A Pentagon Official Drafts A Condolence Letter
By Tom Daley
[Her tomboy taunts all stilled.] No note of praise
that I might shape could lull your shock or gloom.
Your daughter fell [to find the End of Days.
She christens Armageddon with her wounds.]
She cooled to mercy under desert rain.
She gave no cry. How could she, ambushed so?
We know she died before a slingshot pain
afforded her the spur [and grace] to show
a courage pledged in camaraderie.
[If thin mistakes have tipped her towards her doom,
they will not hedge her death’s audacity.]
The fanatic, from whose belt ball bearings [bloomed,
conceived no more or less of hope than she.
Their end adheres our time to time’s mortality.]
reciprocity
Tom Daley has poems published or are forthcoming in a number of journals, including Fence, Diagram, Barrow Street, Massachusetts Review, In Posse Review, Harvard Review, Prairie Schooner, 32 Poems and Poetry Ireland Review, and has been anthologized in Hacks: The Grub Street Anthology, Unlocking the Poem, and the Poets for Haiti anthology. He is a past recipient of the Charles and Fanny Fay Wood Academy of American Poets poetry prize. His manuscript, Shim, was a finalist in The Poetry Foundation’s Emily Dickinson First Book Award.
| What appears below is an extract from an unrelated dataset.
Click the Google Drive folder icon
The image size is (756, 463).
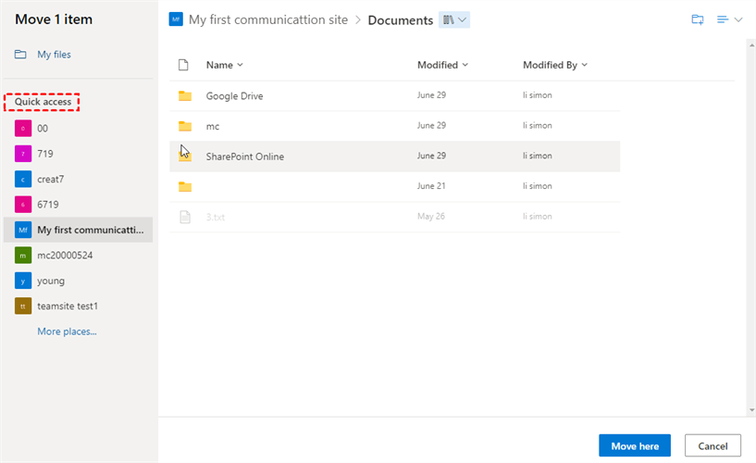(185, 95)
The form of this poem is engaging. There is a poem within a poem that emerges through the visual devices employed by the poet. If the reader reads only what is in the parentheses, the likely thoughts of the family are revealed:
(Her tomboy taunts are stilled.)/to find the End of Days./She christens Armagedon with her wounds.)/(and grace)/(If thin* mistakes have tipped her towards her doom,/they will not hedge her death’s audacity.) (bloomed, conceived no more or less of hope than she./Their end adheres our time to time’s mortality.)
How dare she die—be killed— expressed with somber pathos!
The remainder of the poem are the sentiments of the Pentagon writing the letter:
No note of praise/that I might shape could lull your shock or gloom./
Your daughter fell./ She cooled to mercy under desert rain./She gave no cry. How could she ambushed so?/We know she died before a slingshot pain/ afforded her the spur to show a courage pledged in comaraderie./The fanatic, from whose belt ball bearings reciprocity.*
The very clever form conveys that war is war—reciprocity— the bottom line. She died quickly in an ambush. She didn’t suffer. She had no opportunity to demonstrate any more courage.
*thin and reciprocity crossed out in poem.
The subtle and effective rhyme is wonderful: e.g. audacity, reciprocity; rain, pain; doom, bloomed; and several more—really musical.
I admire the economy of language and effectiveness of form in this poem.